DdbToES Lambda function as the same with v4.17.2's.
The _id generated by the DdbToEsFn together with the ddb_to_es.py are not aligned with the lambda trigger.
For now, i am hardcoding my ddb_to_es.py and DdbToEsFn to my table's primary key.
For those who need's a quick fix:
in ddb_to_es.py change:
ddb_keys_name = [a['AttributeName'] for a in table.attribute_definitions]
to
ddb_keys_name = [a['AttributeName'] for a in [{ 'AttributeName': "<YOUR TABLE PRIMARY KEY HERE" }]]
e.g.
ddb_keys_name = [a['AttributeName'] for a in [{ 'AttributeName': "id" }]]
What this does is to hardcode the 'keys' that is sent to DdbToEsFn. The output _id format will be the same as @SwaySway's PR.
This solution will only work if:
DdbToEsFn is updatedAny updates on this?
Hello @simeon-smith
Looking at the other linked issue it is possible that you saw different behavior do a change in stream arn.

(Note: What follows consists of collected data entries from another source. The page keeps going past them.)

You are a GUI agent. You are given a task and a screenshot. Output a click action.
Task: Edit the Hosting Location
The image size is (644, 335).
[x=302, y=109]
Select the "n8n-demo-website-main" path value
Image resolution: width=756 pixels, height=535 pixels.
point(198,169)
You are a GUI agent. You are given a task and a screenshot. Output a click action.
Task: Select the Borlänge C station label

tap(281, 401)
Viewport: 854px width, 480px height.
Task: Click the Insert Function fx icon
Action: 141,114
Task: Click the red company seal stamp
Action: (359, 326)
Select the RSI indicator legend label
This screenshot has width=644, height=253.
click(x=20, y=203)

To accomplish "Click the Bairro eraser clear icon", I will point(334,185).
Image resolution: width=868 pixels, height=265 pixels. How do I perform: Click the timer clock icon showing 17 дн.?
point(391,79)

Was that the case in the other issue you listed?
No, this caused the troubleshooting that ended up in the stream arn getting changed.
@SwaySway Having the same issue on version 4.26.0
generated script _id:
2020-07-21T18:57:30.424Z|P-ABC-123123123123123|91a8d41b-81c0-4287-a1b4-6a0d10e00a27
if I update an item in dynamo, generates new entry with _id:
2020-07-21T18:57:30.424Z|91a8d41b-81c0-4287-a1b4-6a0d10e00a27
This appears to be due to a secondary index @key(name: "bySomeKey", fields: ["someUniqueID", "createdAt"]) on this model.

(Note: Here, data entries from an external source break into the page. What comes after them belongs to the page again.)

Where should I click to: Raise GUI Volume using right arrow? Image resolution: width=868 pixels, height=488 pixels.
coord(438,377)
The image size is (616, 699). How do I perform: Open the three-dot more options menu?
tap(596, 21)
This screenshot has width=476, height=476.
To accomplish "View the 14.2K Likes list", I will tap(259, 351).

If I log the ddbToES function, my ddb['Keys'] (that are used in compute_doc_index) are:
{'createdAt': {'S': '2020-07-21T18:57:30.424Z'}, 'someID': {'S': '91a8d41b-81c0-4287-a1b4-6a0d10e00a27'}}
if I log ddb_keys_name in the script I get:
['createdAt', 'someUniqueID', 'someID']
Looking at the Key portion, which is what the script determines as the primary id for the record, includes keys from given GSI/LSI by checking the attribute schema. Labeling this as a bug to prioritize.
Closing this issue as the fix is merged. The latest migration script will work on tables with LSI/GSIs.